Sandra Church (born January 13, 1937) is an American actress and singer. She is best known for her performance as the original Gypsy Rose Lee in Gypsy (1959), for which she was nominated for a Tony Award for Best Featured Actress in a Musical. She also co-starred with Marlon Brando in The Ugly American (1963).

Early life
Church was born and raised in San Francisco, California. Her father died when she was two years old in a car accident. Her mother, a registered nurse with theatrical ambitions herself, moved Church at the age of five to Hollywood to pursue a career in acting. She attended Immaculate Heart High School.
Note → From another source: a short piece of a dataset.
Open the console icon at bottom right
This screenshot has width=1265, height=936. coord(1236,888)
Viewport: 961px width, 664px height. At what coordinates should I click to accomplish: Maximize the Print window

She was taken out of high school to audition for the lead role in Picnic, which kicked off her acting career.

Career

Theatre
From 1953 to 1959, Church played various ingénue roles in theatrical plays. In 1953, Church made her Broadway debut in the role of Madge Owens, replacing Janice Rule, in William Inge's Picnic with Ralph Meeker. Her next performance was playing Sonya in Uncle Vanya (1956), an off-broadway production with Franchot Tone and Signe Hasso, followed by a role as Betsy Dean in the Ronald Alexander play Holiday for Lovers (1957). Church was featured as Helen White in Sherwood Anderson's Winesburg, Ohio alongside Dorothy McGuire and James Whitmore.

Church's breakout performance came in 1959 as the original Gypsy Rose Lee in Gypsy (1959), for which she was nominated for a Tony Award for Best Featured Actress in a Musical. In his autobiography, playwright Arthur Laurents states, "It came down to between Suzanne Pleshette and Sandra Church. Suzanne was the better actress, but Sandra was the better singer. We went with Sandra." In Gypsy, Church introduced the popular standard "Let Me Entertain You."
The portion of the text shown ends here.